Depois de ocupar os espaços partidários, o capital criou a ideologia de não ter ideologia, e inventou uma nova forma de ser de direita e conservador. Agora ser conservador é ser a contra o aborto, contra cotas para negros, etc. A idéia do liberalismo não interessa mais, principalmente por que o capital está em momento de reeinvenção. A última grande crise deixou os teóricos do capitalismo perdidos e atônitos, então, voltaram-se para temas moralizantes, esquecendo que muito do que agora eles querem combater só existe por que foi estimulado pelo consumo desenfreado, o fetiche da mercadoria, e alienação extravagante.
O próximo passo do capital parece ser tentar criar uma nova moral. Uma aliança estranha começa se formar entre as religiões de todos os tipos. As marchas e contramarchas se multiplicam. Os velhos modelos de instituições são dissolvidos ou tem seus fundamentos modificados quando lhes aprouver. O engraçado é que como a ideologia do capital é facilmente adaptável os religiosos pregam contra eles mesmos na medida em que fazem da religião, até por força da necessidade de fazer a instituição religiosa existir, uma empresa a ser administrada sobre as regras do capital. Destarte o capital reina soberano. Do lado daqueles que gritam por novos direitos civis, o fundamento último é ditado pelo direito de consumir e lidar com o patrimônio, pois a técnica tornou a vida tão artificial que até o que parece existir de transcendente parece ser criado por palavras vazias.
Como sair deste circulo? Esta é a grande pergunta que aqueles que querem lutar por um novo modelo civilizatório terão de responder.
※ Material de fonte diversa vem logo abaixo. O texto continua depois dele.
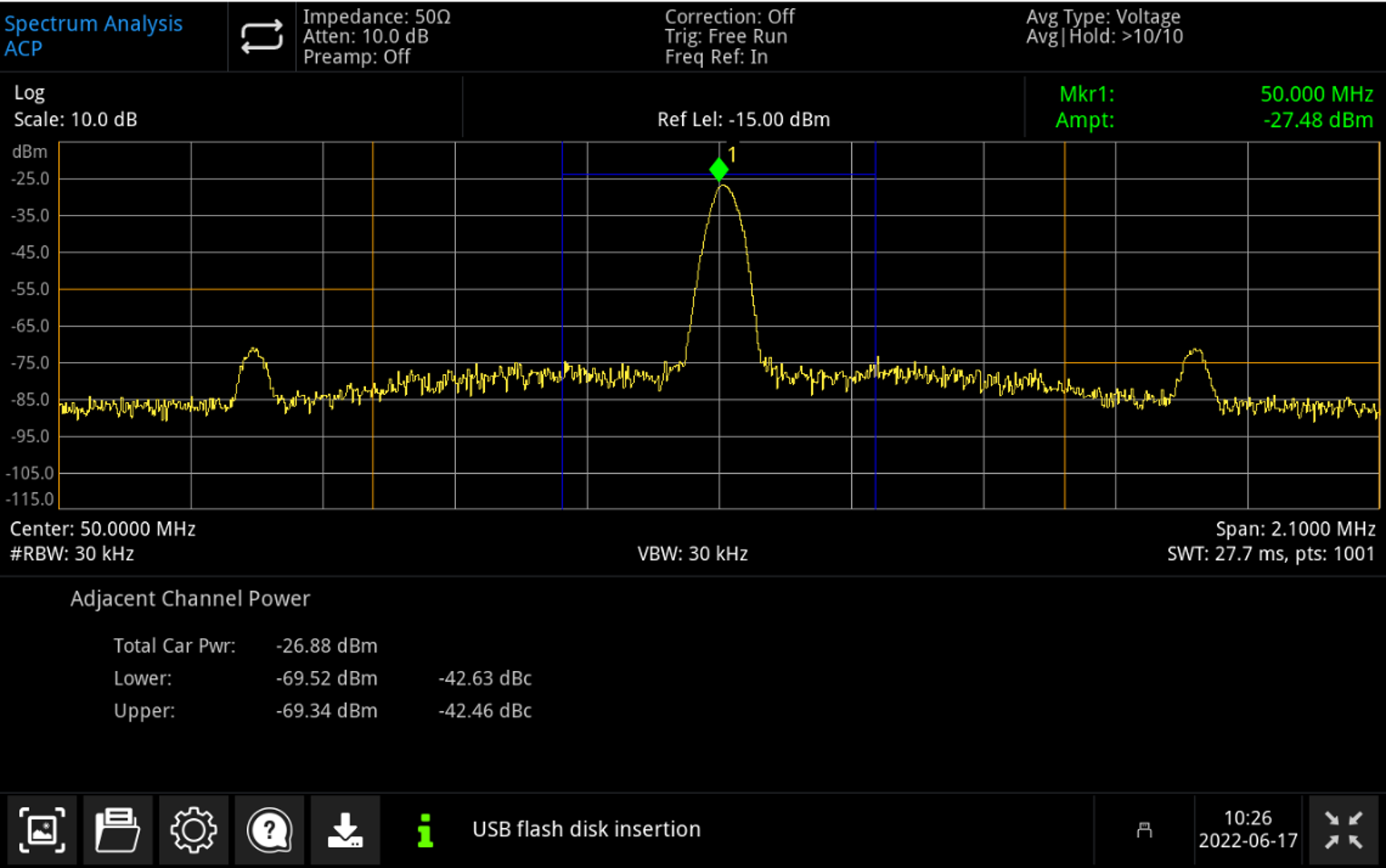Toggle Preamp off setting

(356, 57)
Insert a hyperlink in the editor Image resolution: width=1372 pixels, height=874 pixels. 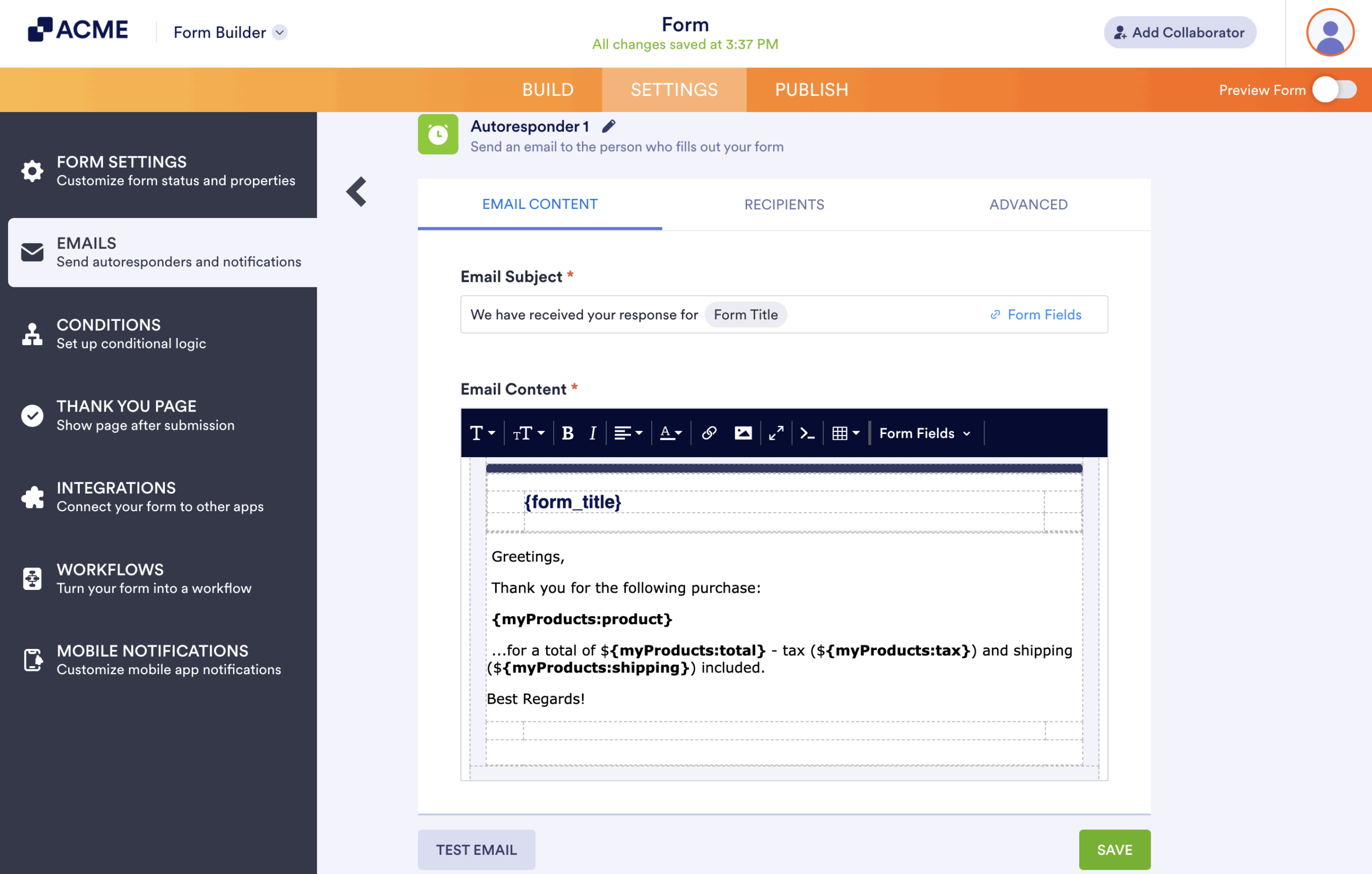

Felizmente a humanidade já viveu outros momentos assim em sua história e sobreviveu. Que o diga os sobreviventes do velho império romano, os renascentistas, ou ainda, bem mais no passado na queda de cada grande império civilizador. Ao sair do PV Marina terá o desafio de se colocar com fidelidade na defesa desta busca por um novo rumo para a civilização ou se dobrar finalmente ao grande capital; aquele que pelo lucro desmata tudo que estiver pela frente.